I just got my Razr Maxx on Saturday, after upgrading from my Droid X, and rooted shortly thereafter. Love the phone, but have had some strange problems with the SD card. I copied a number of files and directories onto the card from the X, and the RMaxx doesn't see them. I can put the card into my PC and they're there. For instance, within DCIM is a directory called "camera", in which are a few hundred photos. Using Root Explorer, ROM Toolkit, etc., the folder doesn't seem to exist. Same thing with Titanium Backup. I can see the TitaniumBackup directory, but it appears empty on the phone - even though the X and the PC can see hundreds of backup files.

One strange thing I noticed, is that the gallery is able to see the photos. I clicked on "My Library" and sure enough, the photos show up!

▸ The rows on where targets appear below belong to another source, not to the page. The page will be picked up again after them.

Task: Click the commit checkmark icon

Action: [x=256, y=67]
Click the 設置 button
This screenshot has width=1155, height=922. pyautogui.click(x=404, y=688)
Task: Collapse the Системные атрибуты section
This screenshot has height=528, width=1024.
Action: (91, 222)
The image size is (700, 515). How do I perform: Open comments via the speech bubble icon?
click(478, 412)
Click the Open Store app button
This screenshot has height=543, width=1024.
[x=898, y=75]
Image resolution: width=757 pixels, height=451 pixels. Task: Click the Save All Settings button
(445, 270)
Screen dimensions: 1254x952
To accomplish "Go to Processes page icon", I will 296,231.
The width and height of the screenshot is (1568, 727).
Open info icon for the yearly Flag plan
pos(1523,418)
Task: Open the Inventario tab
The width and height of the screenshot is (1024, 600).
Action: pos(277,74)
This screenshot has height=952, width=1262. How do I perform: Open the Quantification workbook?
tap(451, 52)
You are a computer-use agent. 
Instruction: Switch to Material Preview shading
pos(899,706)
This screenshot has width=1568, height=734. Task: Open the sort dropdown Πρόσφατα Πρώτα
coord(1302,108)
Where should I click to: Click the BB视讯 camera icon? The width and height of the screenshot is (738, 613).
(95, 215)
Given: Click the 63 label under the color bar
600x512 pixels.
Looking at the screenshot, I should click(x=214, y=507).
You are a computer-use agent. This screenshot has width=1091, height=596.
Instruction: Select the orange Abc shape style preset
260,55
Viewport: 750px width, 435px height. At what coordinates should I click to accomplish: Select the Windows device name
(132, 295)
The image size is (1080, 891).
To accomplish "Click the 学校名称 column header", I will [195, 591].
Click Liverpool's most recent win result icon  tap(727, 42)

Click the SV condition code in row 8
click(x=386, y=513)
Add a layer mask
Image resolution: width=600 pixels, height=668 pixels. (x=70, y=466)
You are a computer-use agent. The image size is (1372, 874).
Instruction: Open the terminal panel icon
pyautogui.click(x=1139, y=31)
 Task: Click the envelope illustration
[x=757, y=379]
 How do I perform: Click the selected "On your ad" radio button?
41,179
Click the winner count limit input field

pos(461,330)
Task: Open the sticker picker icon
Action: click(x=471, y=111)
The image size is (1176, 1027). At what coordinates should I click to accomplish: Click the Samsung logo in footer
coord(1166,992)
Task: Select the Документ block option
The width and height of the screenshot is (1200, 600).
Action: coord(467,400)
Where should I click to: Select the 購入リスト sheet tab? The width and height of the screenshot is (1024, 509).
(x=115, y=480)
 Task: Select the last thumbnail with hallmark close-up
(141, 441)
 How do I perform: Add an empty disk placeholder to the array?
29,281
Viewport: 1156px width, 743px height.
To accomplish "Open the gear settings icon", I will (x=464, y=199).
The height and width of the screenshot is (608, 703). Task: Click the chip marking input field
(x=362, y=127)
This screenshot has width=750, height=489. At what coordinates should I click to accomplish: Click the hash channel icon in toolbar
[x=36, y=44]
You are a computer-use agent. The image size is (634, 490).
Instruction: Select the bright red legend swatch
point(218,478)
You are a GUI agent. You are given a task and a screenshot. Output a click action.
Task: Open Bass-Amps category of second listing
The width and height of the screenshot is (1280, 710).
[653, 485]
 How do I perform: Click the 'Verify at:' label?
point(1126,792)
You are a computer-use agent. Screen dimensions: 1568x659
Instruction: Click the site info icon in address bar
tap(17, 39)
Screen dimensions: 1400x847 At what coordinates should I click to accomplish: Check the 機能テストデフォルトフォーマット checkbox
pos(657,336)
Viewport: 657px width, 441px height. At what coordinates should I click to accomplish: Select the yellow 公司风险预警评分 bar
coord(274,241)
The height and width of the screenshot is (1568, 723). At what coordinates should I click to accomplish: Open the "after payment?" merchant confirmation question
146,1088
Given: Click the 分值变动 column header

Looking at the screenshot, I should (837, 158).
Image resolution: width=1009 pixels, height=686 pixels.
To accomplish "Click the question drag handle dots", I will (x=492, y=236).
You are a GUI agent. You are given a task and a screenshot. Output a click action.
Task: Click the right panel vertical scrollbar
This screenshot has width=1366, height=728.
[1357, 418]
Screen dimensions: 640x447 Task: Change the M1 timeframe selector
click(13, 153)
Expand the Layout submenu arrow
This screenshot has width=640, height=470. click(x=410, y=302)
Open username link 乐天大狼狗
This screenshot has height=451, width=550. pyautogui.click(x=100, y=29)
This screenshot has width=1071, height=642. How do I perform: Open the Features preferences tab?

I spoke with a level 2 support person, who was clueless and first advised me to restore to factory. I told him I really didn't want to take the nuclear option and have to re-do three days of work on it. Then he tried to blame Titanium and the other apps that can't see the data. Then he apparently noticed the phone was rooted, he said that the rooting must have done it, and that he couldn't help me anymore since the phone is rooted.

Any ideas?

**Edit**
I just tried backing up a single app on the RMaxx and the three files from the backup show up in the TitaniumBackup directory of /sdcard/, but not the other several hundred. Strange thing is . . . there is no card in the phone!

**Re-Edit**
I just found everything on /sdcard-ext/. Why there and not /scard/?


----------



## mdowns989 (Jun 7, 2011)

ChipStewart said:


> Hi all -
> 
> I just got my Razr Maxx on Saturday, after upgrading from my Droid X, and rooted shortly thereafter. Love the phone, but have had some strange problems with the SD card. I copied a number of files and directories onto the card from the X, and the RMaxx doesn't see them. I can put the card into my PC and they're there. For instance, within DCIM is a directory called "camera", in which are a few hundred photos. Using Root Explorer, ROM Toolkit, etc., the folder doesn't seem to exist. Same thing with Titanium Backup. I can see the TitaniumBackup directory, but it appears empty on the phone - even though the X and the PC can see hundreds of backup files.
> 
> ...


SD is onboard phone memory SD Ext is a physical SD card installed

Sent from my DROID RAZR


----------



## Redflea (Jun 7, 2011)

mdowns989 said:


> SD is onboard phone memory SD Ext is a physical SD card installed
> 
> Sent from my DROID RAZR


Yes, and the Verizon rep you spoke to was clueless...bummer.

Sent from my Galaxy Nexus using Tapatalk 2


----------



## ChipStewart (Nov 15, 2011)

Redflea said:


> Yes, and the Verizon rep you spoke to was clueless...bummer.
> 
> Sent from my Galaxy Nexus using Tapatalk 2


Actually, I called Motorola because I've usually had better luck with them. I'm still having trouble getting the USB mass storage drivers to work on my Win7 64 bit laptop. When I connect, in the Windows device manager, I get a errored-out XT912 listing in other devices. I'll probably get better answers here than trying Moto support again.


----------